▶ _PROVIDED ENTRIES_:
++++++++

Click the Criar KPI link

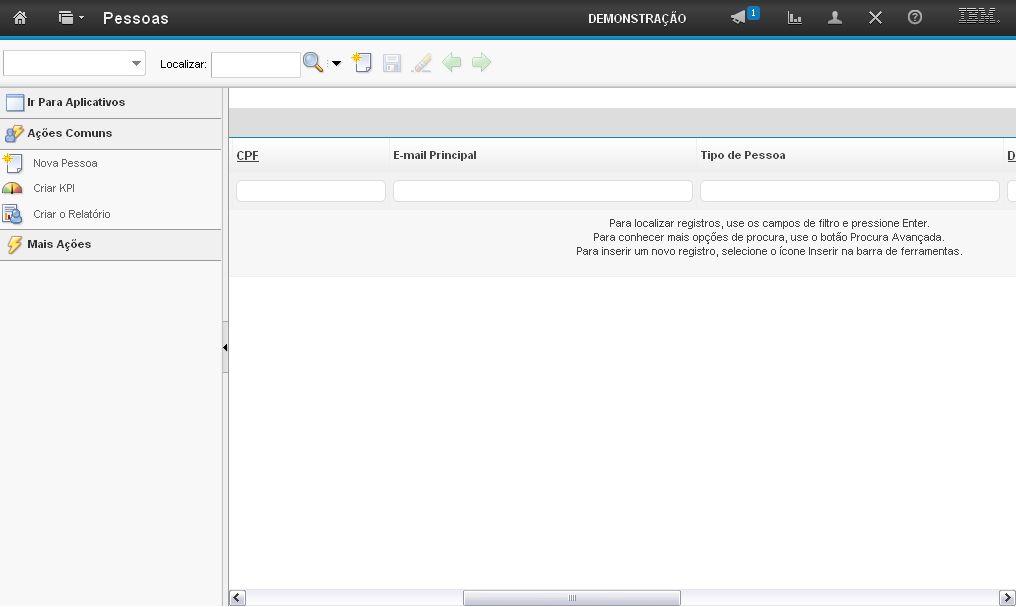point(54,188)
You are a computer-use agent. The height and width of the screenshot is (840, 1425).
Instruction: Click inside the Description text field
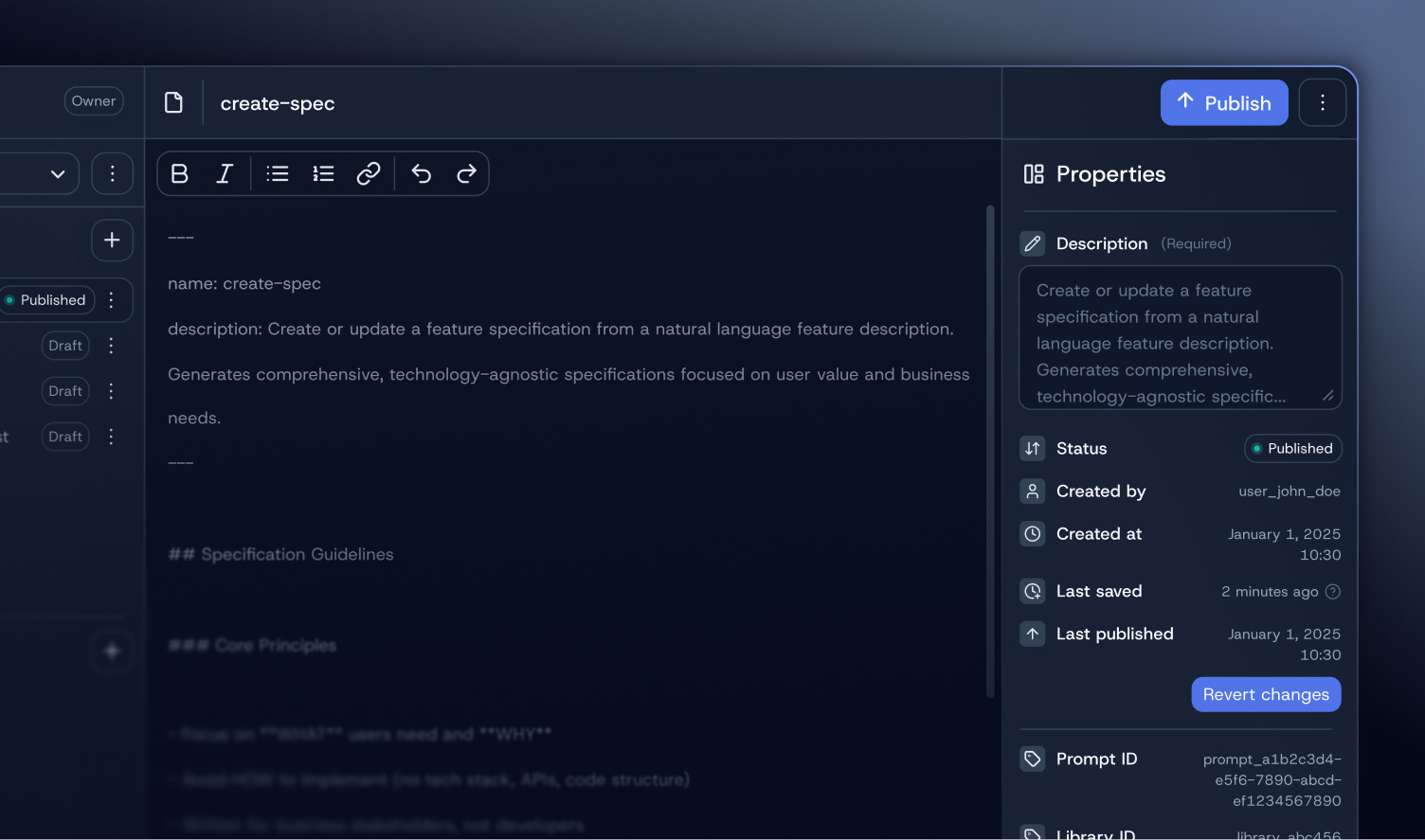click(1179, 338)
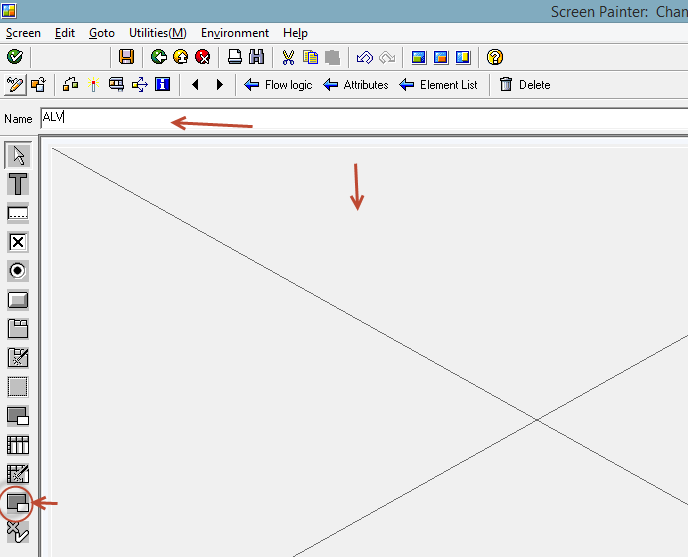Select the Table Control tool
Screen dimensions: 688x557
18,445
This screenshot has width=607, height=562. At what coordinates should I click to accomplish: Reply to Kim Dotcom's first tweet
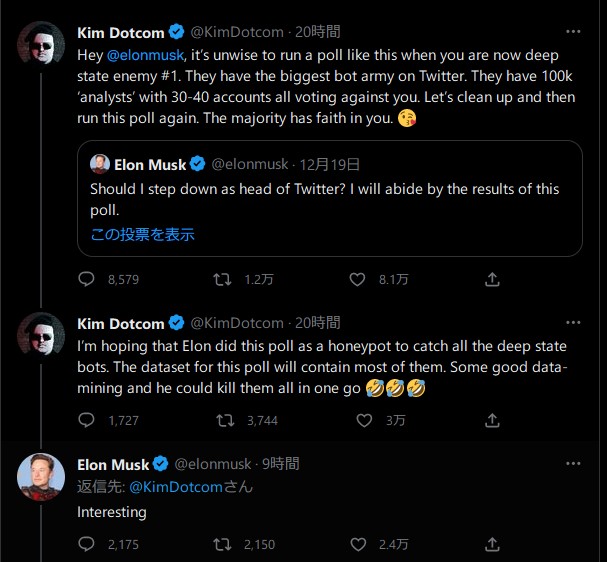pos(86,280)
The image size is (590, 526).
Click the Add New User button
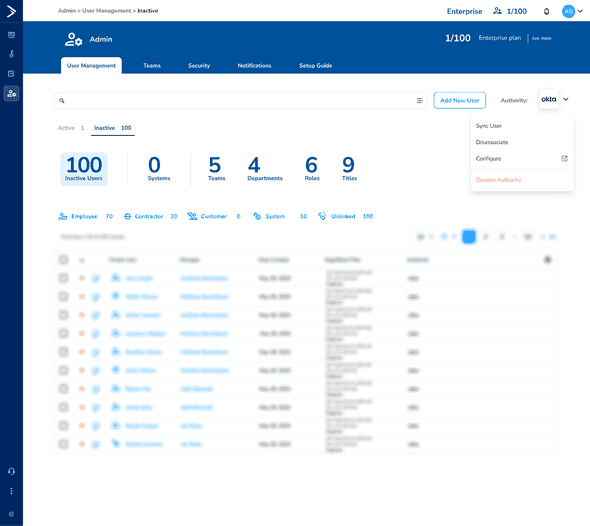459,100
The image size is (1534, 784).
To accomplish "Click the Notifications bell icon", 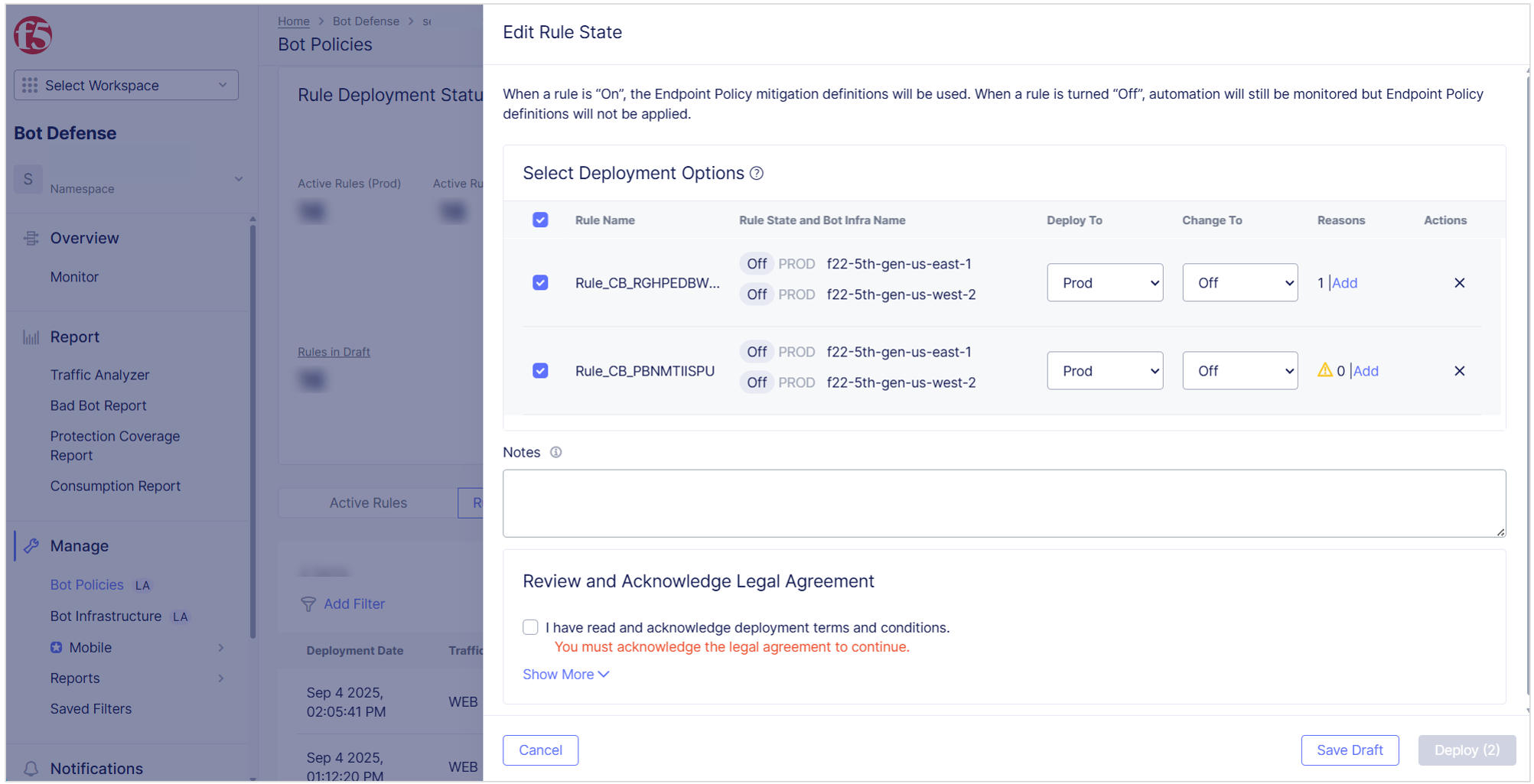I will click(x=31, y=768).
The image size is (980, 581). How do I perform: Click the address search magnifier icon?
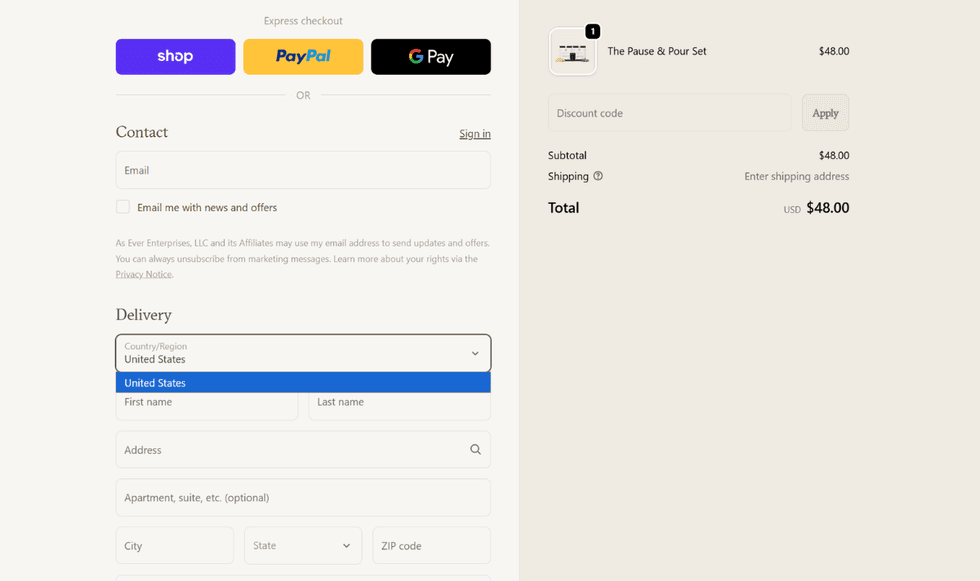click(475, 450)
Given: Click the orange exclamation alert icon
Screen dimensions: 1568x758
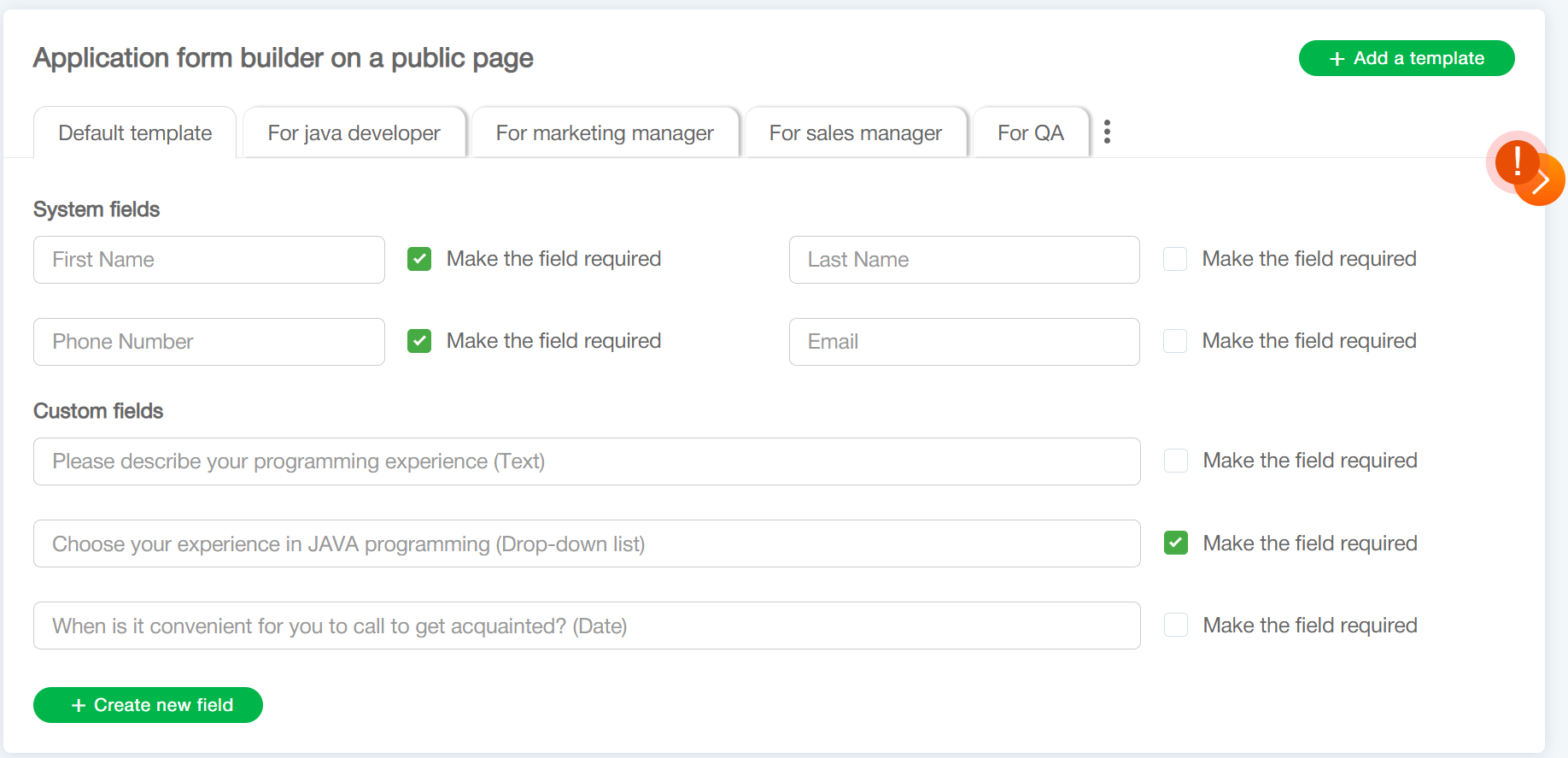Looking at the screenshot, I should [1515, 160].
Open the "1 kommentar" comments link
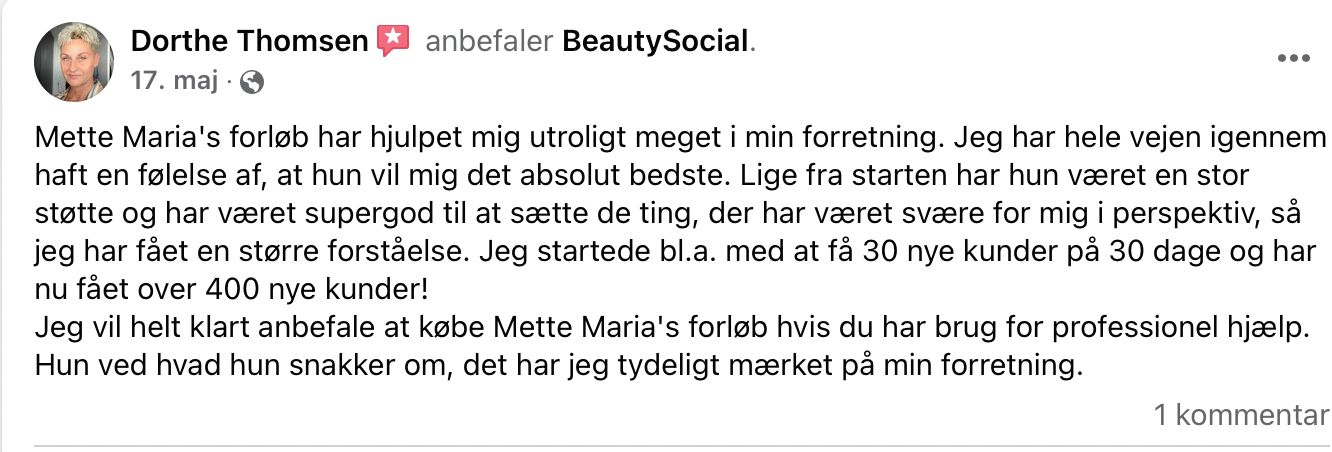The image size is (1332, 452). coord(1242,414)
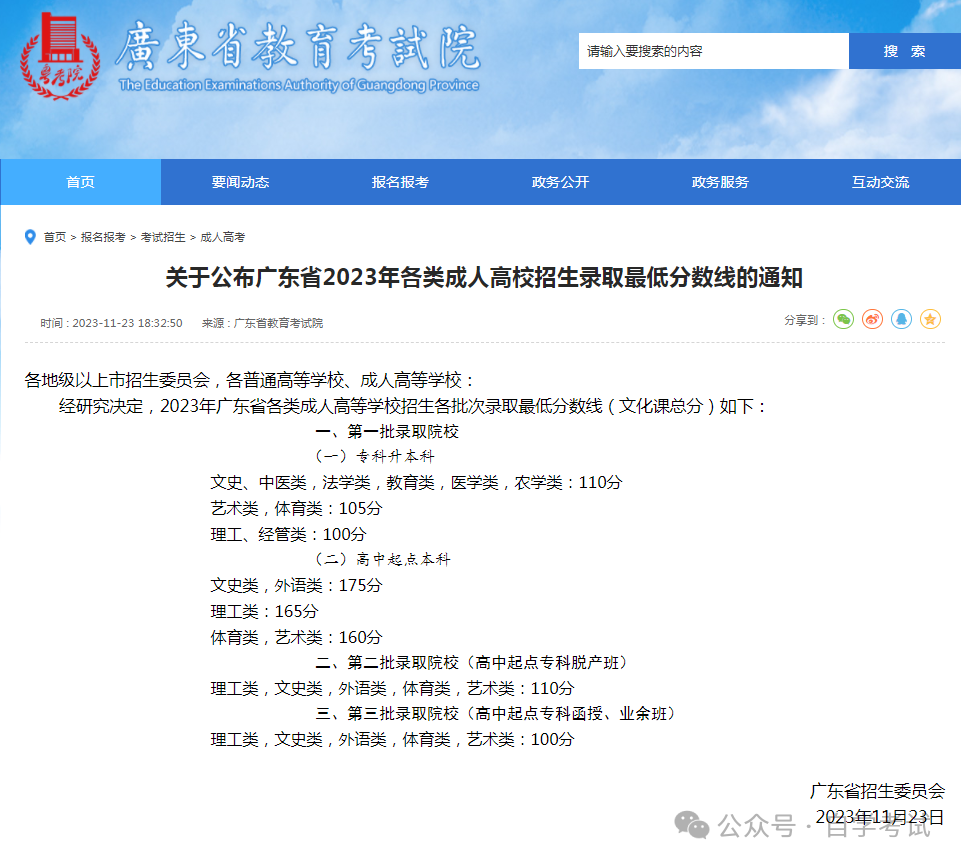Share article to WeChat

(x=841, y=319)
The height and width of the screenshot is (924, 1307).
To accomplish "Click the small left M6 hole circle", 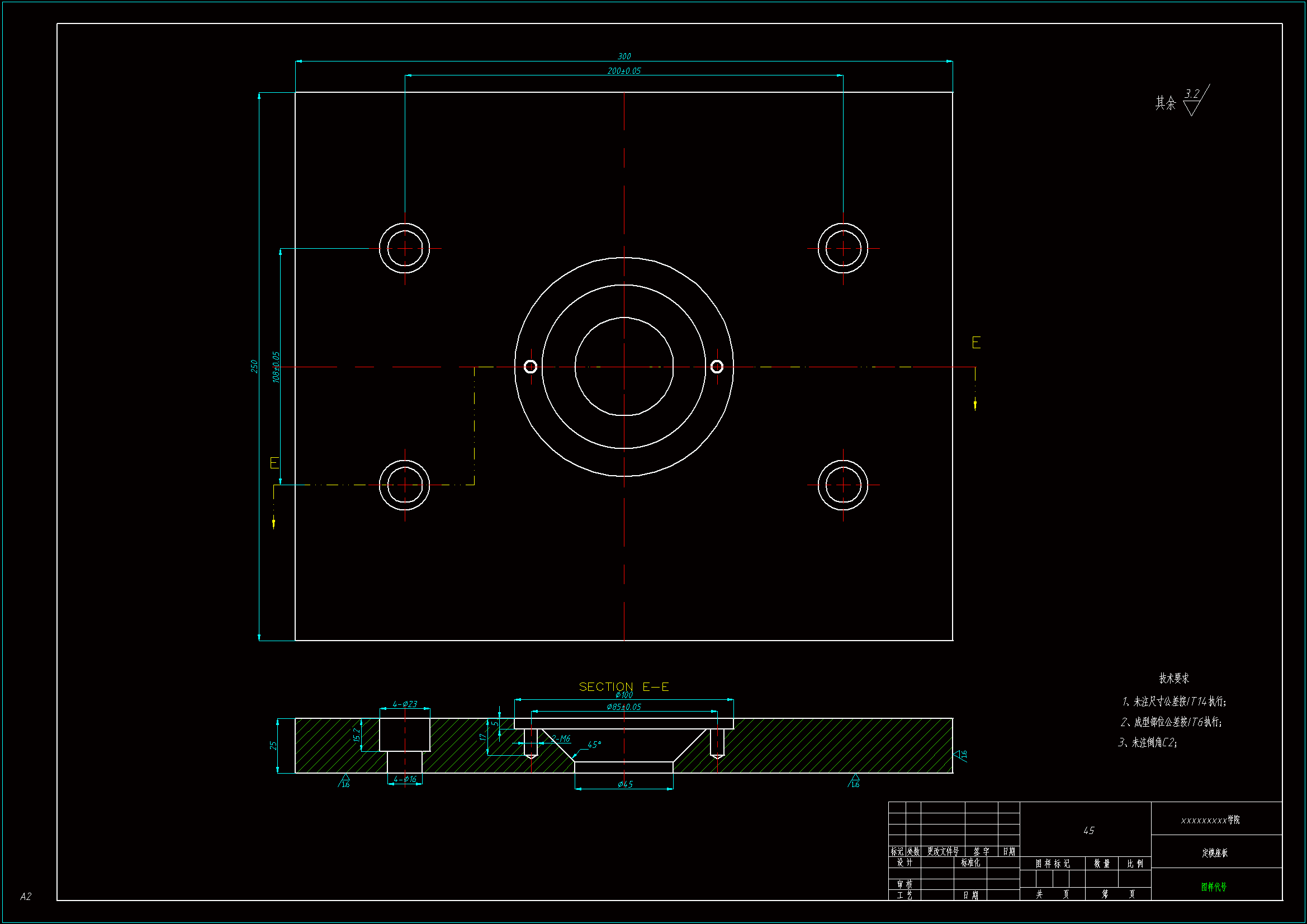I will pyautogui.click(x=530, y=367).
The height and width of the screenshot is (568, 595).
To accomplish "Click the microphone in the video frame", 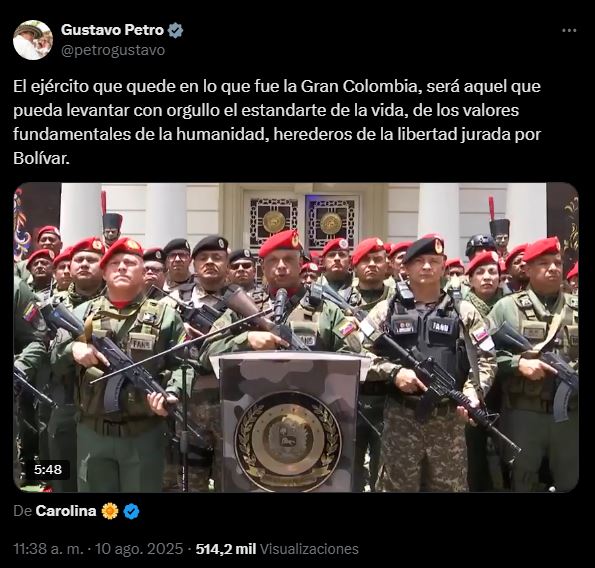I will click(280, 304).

++++++++

▶ _PROBLEM DESCRIPTION_: Copy each line of the material above that contains the string "width". Case counts.

▶ _ANSWER BELOW_:
You are a computer-use agent. The height and width of the screenshot is (840, 1425).
This screenshot has width=607, height=562. At what coordinates should I click to accomplish: Reply to Kim Dotcom's first tweet
The height and width of the screenshot is (924, 1307).
The height and width of the screenshot is (568, 595).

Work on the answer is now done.